> _Task directions_
As soon as the line containing "You are a GUI" appears in the material below, start returning lines exactly, and end with the line containing "PTV-Seminar (951, 170)".

> _Given entries_
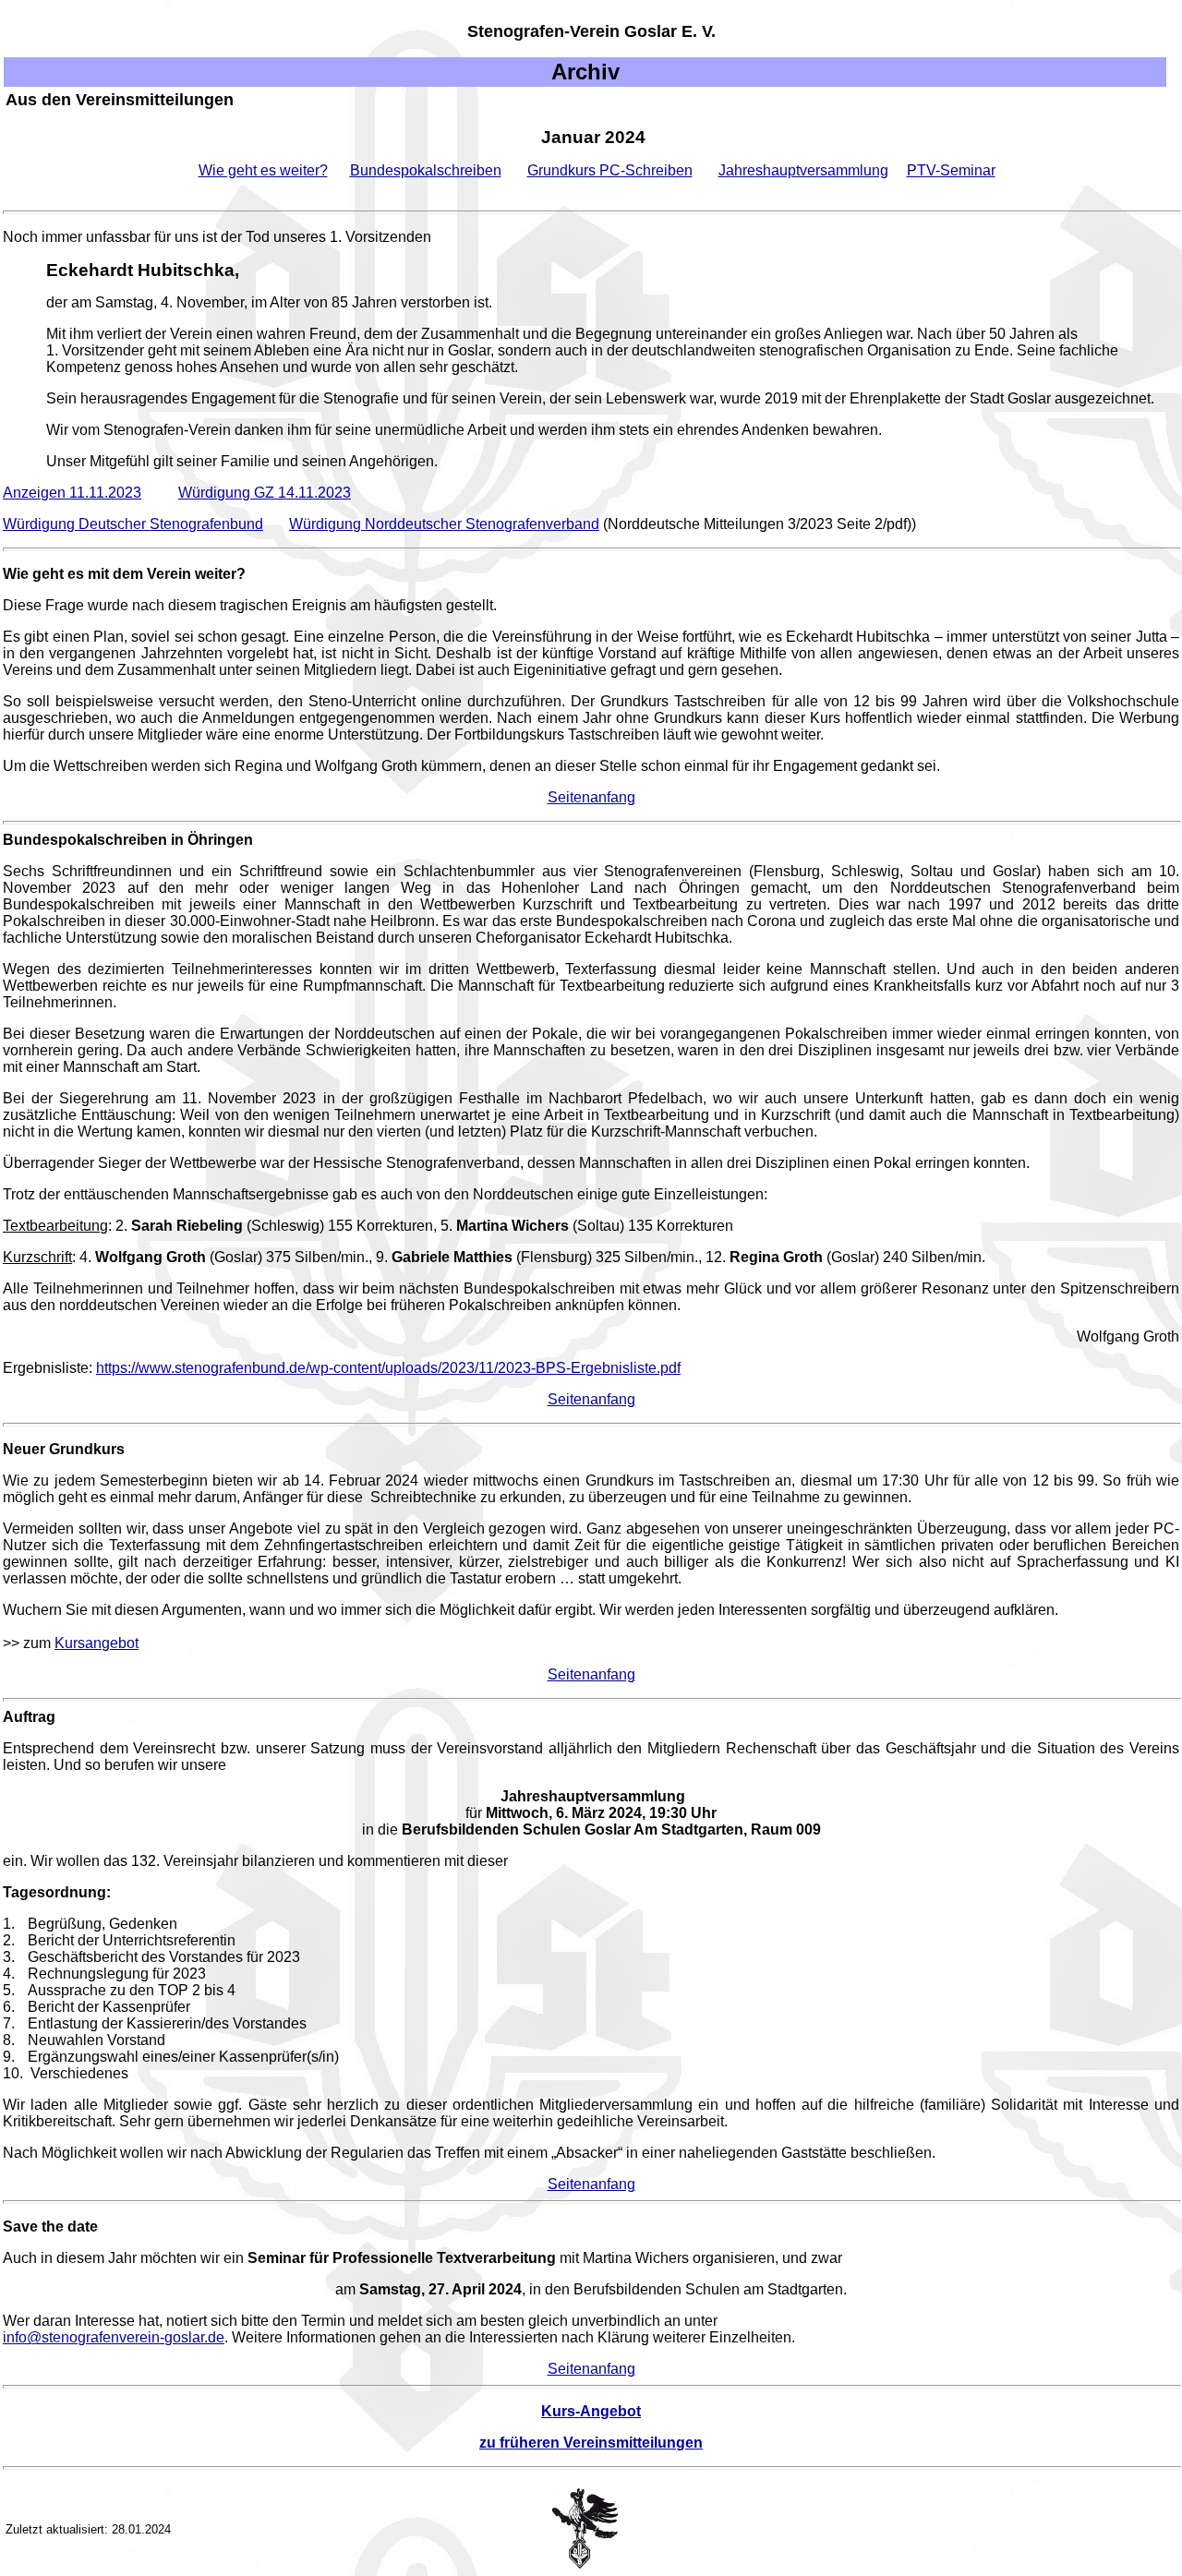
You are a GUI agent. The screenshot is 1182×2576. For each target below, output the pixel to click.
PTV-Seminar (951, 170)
---
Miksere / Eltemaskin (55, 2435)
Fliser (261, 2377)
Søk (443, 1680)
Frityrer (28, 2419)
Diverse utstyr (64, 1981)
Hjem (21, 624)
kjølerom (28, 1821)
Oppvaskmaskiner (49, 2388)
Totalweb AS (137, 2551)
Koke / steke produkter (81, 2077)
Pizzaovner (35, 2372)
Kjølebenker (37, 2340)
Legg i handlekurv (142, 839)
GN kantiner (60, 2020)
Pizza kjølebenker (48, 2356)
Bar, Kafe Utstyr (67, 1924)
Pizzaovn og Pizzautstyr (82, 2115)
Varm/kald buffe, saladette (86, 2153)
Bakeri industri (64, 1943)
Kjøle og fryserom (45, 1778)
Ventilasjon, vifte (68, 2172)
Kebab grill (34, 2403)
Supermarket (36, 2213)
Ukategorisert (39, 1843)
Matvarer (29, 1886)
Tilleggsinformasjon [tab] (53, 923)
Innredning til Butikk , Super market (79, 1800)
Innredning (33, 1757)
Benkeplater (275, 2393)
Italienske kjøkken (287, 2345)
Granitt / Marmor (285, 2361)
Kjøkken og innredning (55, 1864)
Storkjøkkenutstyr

> _Solution_
You are a GUI agent. The screenshot is 1182×2576. For each target below, output the pixel to click.
PTV-Seminar (951, 170)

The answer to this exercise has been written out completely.